> **BRIEF 1**
Return the records from the start through the line that contains "Looking at the", starting at the first record line and ending at that line, both included, with the pictures left out.

** Begin PASSAGE SHOWN **

They're smaller than the typical grocer, but have their own appeal for shoppers

Good things come in small packages---including grocery stores.

As people flock to urban centres and look for places to shop, there are only so many locations that can house a 40,000-square-foot grocery store.

What's popping up increasingly in the U.S. are stores that are pint-sized in comparison at closer to 20,000 to 30,000 square feet. Unlike their mammoth counterparts, these smaller stores can fit into strip malls.

A recent article in The Oregonian references stores such as Trader Joe's and Aldi making their way into commercial spaces in urban centres.

Even retailers like Walmart--known for its mega Supercenters--is getting in on the smaller format trend with its Neighborhood Markets. And Whole Foods is also waving the "smaller is good" flag with its upcoming chain, 365 by Whole Foods Market, which will feature smaller stores aimed at millennials.

** End PASSAGE SHOWN **
** Begin DATA FOR THE TASK **

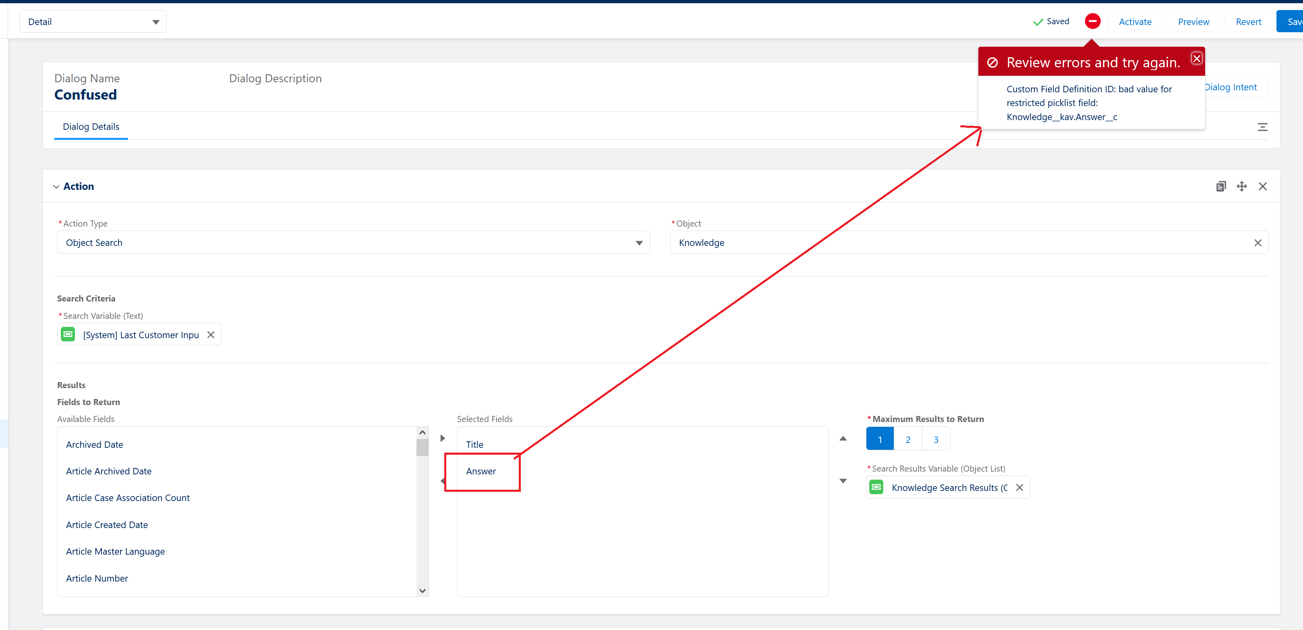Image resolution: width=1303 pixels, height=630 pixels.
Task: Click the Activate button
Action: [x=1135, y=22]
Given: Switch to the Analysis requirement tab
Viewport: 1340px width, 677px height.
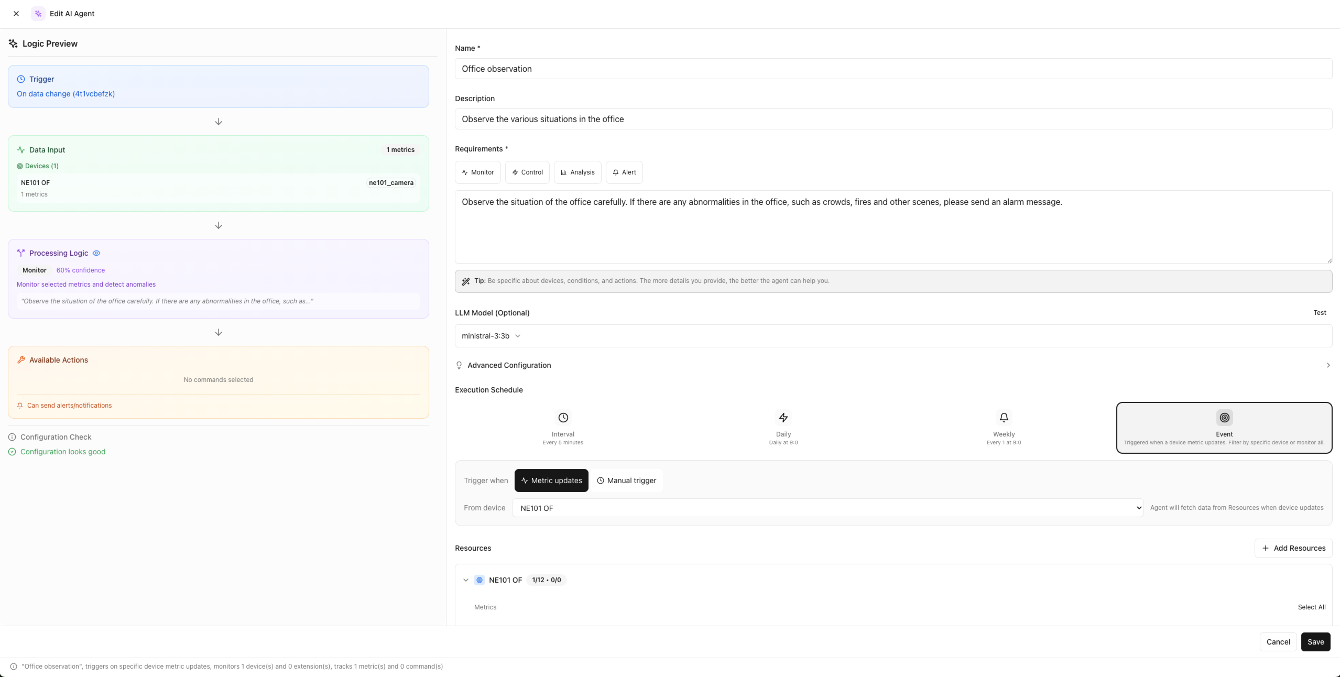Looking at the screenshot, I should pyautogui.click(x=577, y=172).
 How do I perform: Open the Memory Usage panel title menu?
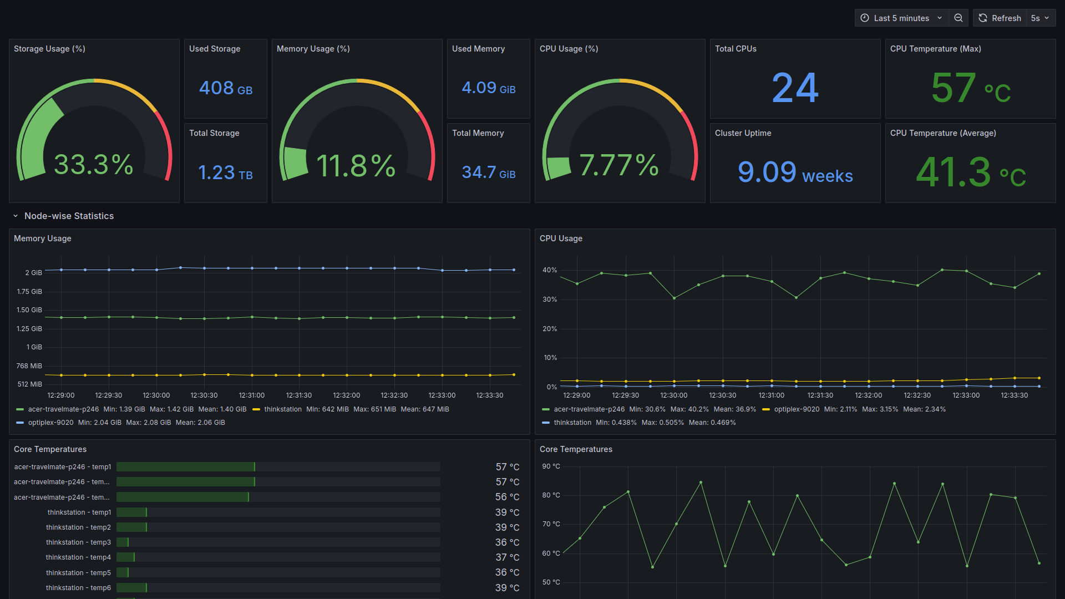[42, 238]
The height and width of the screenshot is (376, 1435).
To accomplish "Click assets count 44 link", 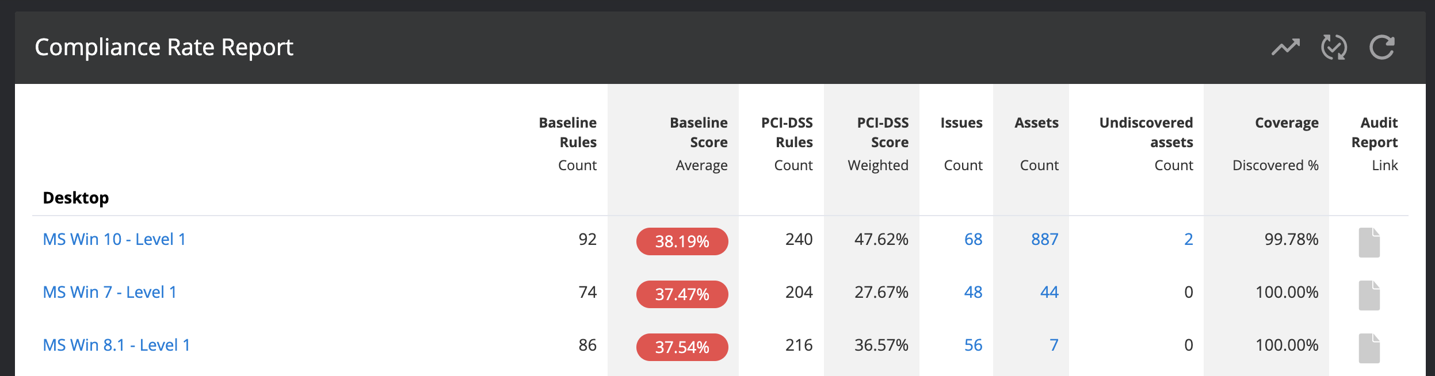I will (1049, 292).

** End DATA FOR THE TASK **

> **BRIEF 2**
Supply the next part of the passage about smaller grocery stores, picking up after its final sentence.

> **TASK RESPONSE 1**
Image resolution: width=1303 pixels, height=630 pixels.
Task: Click the Activate button
Action: [x=1135, y=22]
Given: Switch to the Analysis requirement tab
Viewport: 1340px width, 677px height.
Looking at the screenshot, I should pyautogui.click(x=577, y=172).

> **TASK RESPONSE 2**
The article references Portland, Ore.-based Green Zebra Grocery, which launched a couple of years ago with a 5,600-square-foot store. Its director of business development, Peter Koehler, notes that people are increasingly choosing to shop more frequently for a few things rather than do a big stock-up shop.

One benefit of running a smaller shop is that the assortment is highly curated, which makes the shopping experience less frustrating for consumers.